Trwa ładowanie...
Zaloguj
Notowania
Przejdź na

Ponad 350 osób straci pracę po likwidacji Huty Szopienice

0
Podziel się:

W najbliższy poniedziałek akcjonariusze Huty
Metali Nieżelaznych Szopienice w Katowicach mają przesądzić o jej
likwidacji. Jeżeli nie znajdzie się inwestor, który kupi
produkcyjny majątek huty, pracę straci ponad 350 osób.

W najbliższy poniedziałek akcjonariusze Huty Metali Nieżelaznych Szopienice w Katowicach mają przesądzić o jej likwidacji. Jeżeli nie znajdzie się inwestor, który kupi produkcyjny majątek huty, pracę straci ponad 350 osób.

"Skierowaliśmy informację o możliwości nabycia zorganizowanej części przedsiębiorstwa do ponad 60 potencjalnych inwestorów branżowych z całego świata. Wkrótce spotkamy się z kilkoma z nich. Wierzę, że uda się znaleźć inwestora" - zadeklarował w czwartek prezes spółki, Wojciech Palukiewicz.
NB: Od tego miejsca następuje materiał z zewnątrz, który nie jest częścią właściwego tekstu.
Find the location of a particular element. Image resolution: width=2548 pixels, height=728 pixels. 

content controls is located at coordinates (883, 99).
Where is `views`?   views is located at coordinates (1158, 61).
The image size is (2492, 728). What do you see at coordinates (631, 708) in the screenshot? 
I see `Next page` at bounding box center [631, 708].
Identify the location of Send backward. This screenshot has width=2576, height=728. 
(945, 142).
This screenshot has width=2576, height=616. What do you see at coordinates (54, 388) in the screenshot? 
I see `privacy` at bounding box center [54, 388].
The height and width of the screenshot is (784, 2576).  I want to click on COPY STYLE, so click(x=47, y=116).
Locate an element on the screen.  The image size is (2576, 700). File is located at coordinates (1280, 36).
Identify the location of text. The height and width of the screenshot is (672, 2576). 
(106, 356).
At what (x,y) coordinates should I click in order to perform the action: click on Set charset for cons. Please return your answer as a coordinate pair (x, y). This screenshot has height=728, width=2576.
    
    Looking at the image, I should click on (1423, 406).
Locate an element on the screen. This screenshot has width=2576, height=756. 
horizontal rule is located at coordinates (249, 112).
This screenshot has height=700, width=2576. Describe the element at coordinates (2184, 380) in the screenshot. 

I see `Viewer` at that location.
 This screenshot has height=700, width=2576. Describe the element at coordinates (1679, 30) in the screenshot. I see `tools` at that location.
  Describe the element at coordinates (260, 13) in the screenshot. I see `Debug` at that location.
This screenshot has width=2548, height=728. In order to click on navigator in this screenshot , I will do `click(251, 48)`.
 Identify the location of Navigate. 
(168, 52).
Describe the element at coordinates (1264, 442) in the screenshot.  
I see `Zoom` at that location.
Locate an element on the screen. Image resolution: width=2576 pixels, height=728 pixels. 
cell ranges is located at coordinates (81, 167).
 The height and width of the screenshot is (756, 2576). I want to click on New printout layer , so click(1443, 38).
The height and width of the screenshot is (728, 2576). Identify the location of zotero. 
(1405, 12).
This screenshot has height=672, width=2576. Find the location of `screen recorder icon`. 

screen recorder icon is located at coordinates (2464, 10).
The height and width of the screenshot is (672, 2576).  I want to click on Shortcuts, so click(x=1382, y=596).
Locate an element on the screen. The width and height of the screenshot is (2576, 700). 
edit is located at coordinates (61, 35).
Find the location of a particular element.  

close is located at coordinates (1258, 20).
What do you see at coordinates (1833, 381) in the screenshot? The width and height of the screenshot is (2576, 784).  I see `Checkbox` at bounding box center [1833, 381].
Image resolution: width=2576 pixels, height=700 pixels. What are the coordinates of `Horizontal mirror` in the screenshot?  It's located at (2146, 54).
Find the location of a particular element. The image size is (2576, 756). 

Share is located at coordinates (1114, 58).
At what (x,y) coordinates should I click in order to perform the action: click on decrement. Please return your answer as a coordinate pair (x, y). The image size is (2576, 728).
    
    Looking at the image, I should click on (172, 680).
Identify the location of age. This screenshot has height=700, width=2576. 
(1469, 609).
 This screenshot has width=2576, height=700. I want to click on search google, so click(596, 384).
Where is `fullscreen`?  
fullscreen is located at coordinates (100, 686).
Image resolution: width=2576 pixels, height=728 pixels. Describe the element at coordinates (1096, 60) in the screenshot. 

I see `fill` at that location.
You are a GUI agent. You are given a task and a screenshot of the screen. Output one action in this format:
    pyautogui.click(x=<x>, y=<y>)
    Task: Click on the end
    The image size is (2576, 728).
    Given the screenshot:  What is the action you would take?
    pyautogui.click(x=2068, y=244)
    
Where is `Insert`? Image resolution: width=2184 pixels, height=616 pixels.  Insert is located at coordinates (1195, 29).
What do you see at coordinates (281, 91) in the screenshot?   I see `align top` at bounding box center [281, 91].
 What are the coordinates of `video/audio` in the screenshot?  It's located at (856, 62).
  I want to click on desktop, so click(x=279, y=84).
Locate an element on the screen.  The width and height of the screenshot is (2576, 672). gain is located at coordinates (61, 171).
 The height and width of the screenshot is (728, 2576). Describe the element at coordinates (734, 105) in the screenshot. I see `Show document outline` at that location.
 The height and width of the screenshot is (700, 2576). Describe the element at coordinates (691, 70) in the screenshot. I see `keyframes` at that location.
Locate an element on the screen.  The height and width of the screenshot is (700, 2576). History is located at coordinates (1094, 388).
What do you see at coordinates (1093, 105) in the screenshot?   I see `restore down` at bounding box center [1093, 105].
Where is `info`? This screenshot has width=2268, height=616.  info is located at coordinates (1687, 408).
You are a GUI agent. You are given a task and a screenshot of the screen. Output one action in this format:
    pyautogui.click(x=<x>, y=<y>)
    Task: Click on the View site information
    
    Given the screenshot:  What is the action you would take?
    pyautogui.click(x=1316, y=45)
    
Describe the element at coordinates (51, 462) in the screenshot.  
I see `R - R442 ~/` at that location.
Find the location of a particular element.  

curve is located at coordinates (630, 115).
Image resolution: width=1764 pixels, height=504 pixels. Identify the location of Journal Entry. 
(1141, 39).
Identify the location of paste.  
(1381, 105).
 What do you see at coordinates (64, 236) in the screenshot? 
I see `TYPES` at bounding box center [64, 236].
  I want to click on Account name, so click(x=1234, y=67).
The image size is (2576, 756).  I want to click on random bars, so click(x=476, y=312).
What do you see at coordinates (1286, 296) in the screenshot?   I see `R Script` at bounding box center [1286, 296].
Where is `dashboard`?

W to, że uda się znaleźć chętnego na wyceniany na ok. 95 mln zł (wartość księgowa) produkcyjny majątek huty wierzą też działające w hucie związki zawodowe. Ich przedstawiciele wskazują na błędy w zarządzaniu i niewykorzystanie szans rozwojowych, które - ich zdaniem - doprowadziły hutę do obecnej sytuacji.

Podczas czwartkowej konferencji prasowej prezes huty wskazał przyczyny, które skłoniły zarząd, a potem radę nadzorczą, do rekomendowania akcjonariuszom głosowania za nieprzedłużaniem dalszego istnienia spółki. Decyzja taka ma zapaść w poniedziałek. Kilka tygodni później zwołane będzie kolejne walne zgromadzenie akcjonariuszy, które formalnie ma zdecydować o likwidacji i jej zasadach. Dopiero potem załoga ma otrzymać wypowiedzenia.

Na sytuację huty złożyła się m.in. strata spekulacyjna na kontraktach zawieranych w 2007 r. na giełdzie londyńskiej (55 mln zł), wzrost zadłużenia do ok. 140 mln zł oraz kosztów finansowych do 0,9 mln zł miesięcznie, ponad 90-procentowy wzrost cen miedzi (na jej zakup potrzebne są środki obrotowe) na światowych rynkach, rosnące ceny energii, a także umocnienie się złotego.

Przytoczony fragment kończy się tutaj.